In his place stands C. Rajagopalachari (Rajaji), the first Indian governor-general and a titan of the independence movement. On paper, it’s a move of impeccable logic. Why should the architect who once referred to Indians as “very low down in the scale of humanity” keep his prime real estate when a homegrown polymath is waiting in the wings?

And I am an admirer of Rajaji, a classic liberal, anchored in Indian civilisation but without a shred of bigotry or chauvinism, an advocate of free enterprise and social justice, a vigorous foreign policy and robust national defence, along with civil liberties and freedoms of belief and expression—precisely the mixture of convictions and principles I have cherished all my life.

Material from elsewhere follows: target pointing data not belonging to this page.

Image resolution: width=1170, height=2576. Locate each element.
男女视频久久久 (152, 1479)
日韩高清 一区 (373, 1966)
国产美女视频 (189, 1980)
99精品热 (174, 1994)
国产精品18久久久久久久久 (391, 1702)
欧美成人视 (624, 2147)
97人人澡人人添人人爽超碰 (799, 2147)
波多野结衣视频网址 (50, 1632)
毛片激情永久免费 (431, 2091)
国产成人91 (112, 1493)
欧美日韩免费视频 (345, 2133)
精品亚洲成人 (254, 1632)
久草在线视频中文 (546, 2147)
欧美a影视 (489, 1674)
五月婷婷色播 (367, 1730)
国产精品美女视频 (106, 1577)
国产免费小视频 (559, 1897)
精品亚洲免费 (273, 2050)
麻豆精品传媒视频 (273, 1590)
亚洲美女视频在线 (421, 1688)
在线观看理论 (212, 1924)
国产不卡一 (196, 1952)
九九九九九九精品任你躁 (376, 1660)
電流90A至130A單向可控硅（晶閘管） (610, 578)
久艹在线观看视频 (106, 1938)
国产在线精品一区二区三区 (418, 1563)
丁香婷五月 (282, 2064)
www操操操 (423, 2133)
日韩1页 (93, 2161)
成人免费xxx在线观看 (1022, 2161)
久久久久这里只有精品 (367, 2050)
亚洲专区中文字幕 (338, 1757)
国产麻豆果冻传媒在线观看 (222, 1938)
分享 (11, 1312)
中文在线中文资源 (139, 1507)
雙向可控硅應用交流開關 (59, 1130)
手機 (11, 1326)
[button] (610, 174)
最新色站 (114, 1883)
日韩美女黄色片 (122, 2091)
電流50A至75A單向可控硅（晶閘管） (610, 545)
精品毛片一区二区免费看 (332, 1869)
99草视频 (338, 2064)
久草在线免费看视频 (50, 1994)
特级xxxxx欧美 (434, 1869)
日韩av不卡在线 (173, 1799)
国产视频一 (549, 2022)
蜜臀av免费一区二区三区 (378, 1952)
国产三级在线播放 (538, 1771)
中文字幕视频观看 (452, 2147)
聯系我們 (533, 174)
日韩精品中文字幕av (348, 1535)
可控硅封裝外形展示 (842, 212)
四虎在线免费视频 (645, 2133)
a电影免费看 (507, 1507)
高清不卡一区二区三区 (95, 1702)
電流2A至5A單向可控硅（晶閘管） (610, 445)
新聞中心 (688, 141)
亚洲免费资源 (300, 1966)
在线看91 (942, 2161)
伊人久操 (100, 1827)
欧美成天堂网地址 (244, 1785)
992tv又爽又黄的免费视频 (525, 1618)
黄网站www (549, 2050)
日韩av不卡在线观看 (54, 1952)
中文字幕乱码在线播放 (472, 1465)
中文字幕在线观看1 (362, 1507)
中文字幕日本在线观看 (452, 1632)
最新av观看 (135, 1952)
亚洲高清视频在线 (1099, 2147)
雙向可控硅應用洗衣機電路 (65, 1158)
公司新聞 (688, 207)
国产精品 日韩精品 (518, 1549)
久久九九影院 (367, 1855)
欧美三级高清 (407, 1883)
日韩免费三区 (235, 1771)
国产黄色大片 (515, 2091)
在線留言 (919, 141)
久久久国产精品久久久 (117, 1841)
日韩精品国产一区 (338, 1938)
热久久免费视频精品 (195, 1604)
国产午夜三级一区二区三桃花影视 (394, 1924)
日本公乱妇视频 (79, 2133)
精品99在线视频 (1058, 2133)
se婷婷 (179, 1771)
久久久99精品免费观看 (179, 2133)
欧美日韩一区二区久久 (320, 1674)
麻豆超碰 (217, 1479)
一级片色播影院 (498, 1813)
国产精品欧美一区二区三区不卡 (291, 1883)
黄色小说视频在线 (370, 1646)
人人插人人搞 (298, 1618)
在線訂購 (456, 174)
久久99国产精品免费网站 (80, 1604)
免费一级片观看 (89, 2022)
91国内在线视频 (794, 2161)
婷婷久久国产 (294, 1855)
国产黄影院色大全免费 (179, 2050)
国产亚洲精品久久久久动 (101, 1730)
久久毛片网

As the first Indian occupant of Rashtrapati Bhavan as the only Indian governor-general (1948-50), he deserved a place on the grounds anyway, so this is an overdue tribute I am happy to applaud. But what bothers me is the theatre of symbolism behind the move.

President Droupadi Murmu pays floral tribute to the bust of C Rajagopalachari, during its unveiling at Rashtrapati Bhavan | PTI

The government’s rationale is a cocktail of decolonisation and “out with the old guard”. It’s a multi-layered manoeuvre that serves several masters at once. Removing Lutyens is, first of all, a symbolic scrubbing of the imperial stain. Lutyens wasn’t just British; he was a man whose private diaries were essentially a masterclass in colonial snobbery and primitive racism. His contempt for India and Indians still reeks an odium it is impossible to ignore.

There’s also a political right hook involved in the Lutyens defenestration: it’s a tidy way to thumb one’s nose at the Lutyens elite, that comfortably anglophone circle of power that dominated the capital’s social and political orbits for decades. It reminds them that there’s a new group in charge who can’t even pronounce “Lutyens”. And as always with the BJP, there’s a small electoral nudge involved. With Tamil Nadu heading to the polls this month, what better time to elevate a legendary Tamil statesman to the heart of the capital? Rajaji himself may not be a major individual vote-catcher any longer, but honouring him is a nod to regional pride wrapped in a nationalist bow.

Lutyens’ bust is headed for a museum, which is perhaps the most British thing that could happen to him. There, he can continue to sneer at the tourists in a controlled environment, safely tucked away from the levers of power.

But one has to wonder if we are simply swapping one set of symbols for another. India’s political landscape is increasingly a theatre of renaming, replacing, and reframing. We tear down the old to assert the new, yet the underlying structures—the colonial-era bureaucracy and viceroy-level pomp—remain remarkably intact.

Will Indian politics ever outgrow the allure of empty symbolism? Probably not. Symbols are cheap and emotionally resonant. Building a world-class infrastructure takes years; moving a statue takes a crane and a press release.

The recent wave of symbolic politics in India—whether replacing statues or renaming cities, streets and the election-bound state of Kerala—reflects a contest over historical memory, but it often substitutes spectacle for substance. These gestures are presented as acts of cultural reclamation, yet they frequently function as distractions from the harder work of governance: strengthening institutions, expanding freedoms, and addressing economic and social challenges. By focusing on the erasure of architectural or toponymic legacies associated with the colonial past, political actors can claim ideological victory without undertaking the far more demanding task of improving the lived experience of citizens. The symbolism is loud, but the material transformation remains muted.

As Rajaji takes his place, one hopes his legacy of sharp intellect and principled dissent (traits that often annoyed his own contemporaries) is what we are actually celebrating, not just his utility as a counter-symbol to a racist British architect. At the end of the day, India’s self-assertion will come not through cosmetic changes but through democratic vitality, social justice and economic opportunity for all. That’s an agenda of which Rajaji would have approved.